La torre di avvistamento venne invece abbattuta nel 1934 per motivi di sicurezza. Per cercare tracce di un’epoca recente basta percorrere i sei chilometri di cunicoli, scavati a colpi di piccone nella pozzolana, e scoprire una città sotterranea che dal novembre del 1943 al giugno del 1944 ha offerto rifugio, luogo di culto e servizi a oltre tremila colleferrini, pesantemente minacciati dalle incursioni aeree nemiche.
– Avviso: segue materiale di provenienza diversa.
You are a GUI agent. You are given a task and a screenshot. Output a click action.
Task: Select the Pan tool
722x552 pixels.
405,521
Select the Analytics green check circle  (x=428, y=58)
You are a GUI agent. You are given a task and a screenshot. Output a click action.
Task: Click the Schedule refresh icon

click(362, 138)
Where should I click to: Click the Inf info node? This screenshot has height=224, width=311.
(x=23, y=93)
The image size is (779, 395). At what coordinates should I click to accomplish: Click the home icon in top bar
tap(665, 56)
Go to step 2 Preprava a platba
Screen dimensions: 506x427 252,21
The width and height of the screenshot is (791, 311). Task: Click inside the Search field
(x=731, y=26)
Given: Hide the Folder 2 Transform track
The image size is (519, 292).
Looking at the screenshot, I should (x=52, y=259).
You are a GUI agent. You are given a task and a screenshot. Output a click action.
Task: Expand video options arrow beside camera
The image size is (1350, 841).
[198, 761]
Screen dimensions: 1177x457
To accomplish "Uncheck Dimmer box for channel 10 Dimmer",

Tra le 241 strade che attraversano oggi il territorio comunale, il 38% ricorda personaggi maschili, dai letterati agli artisti, dagli eroi della nazione ai politici, dai musicisti alle vittime di mafia. Meno del 3% omaggia figure femminili: a parte cinque nomi di sante, soltanto una scrittrice ha avuto l’onore di un’intitolazione stradale. Eppure le donne sono state presenti in ogni momento della storia e ne hanno tramandato i valori: letterate, artiste, eroine, politiche, musiciste, vittime di mafia.Lo scorso 25 marzo, il Comune ha reso onore a Placido Rizzotto, ucciso dalle cosche, associando il suo nome ai giardini di via Giotto. Ci auguriamo che la prossima area verde venga dedicata simbolicamente a una delle 150 donne vittime di tutte le mafie, “innocenti o dissidenti, eliminate per l’impegno politico, per delitti d’onore, per vendette trasversali”. E soprattutto ci auguriamo che nelle prossime scelte odonomastiche ci sia Artemisia Gentileschi ad affiancare via Tiepolo, Ilaria Alpi ad incrociare via Nicola Callipari, Clara Schumann a tagliare via Vivaldi, Cristina di Belgioioso a confluire in piazza Mazzini.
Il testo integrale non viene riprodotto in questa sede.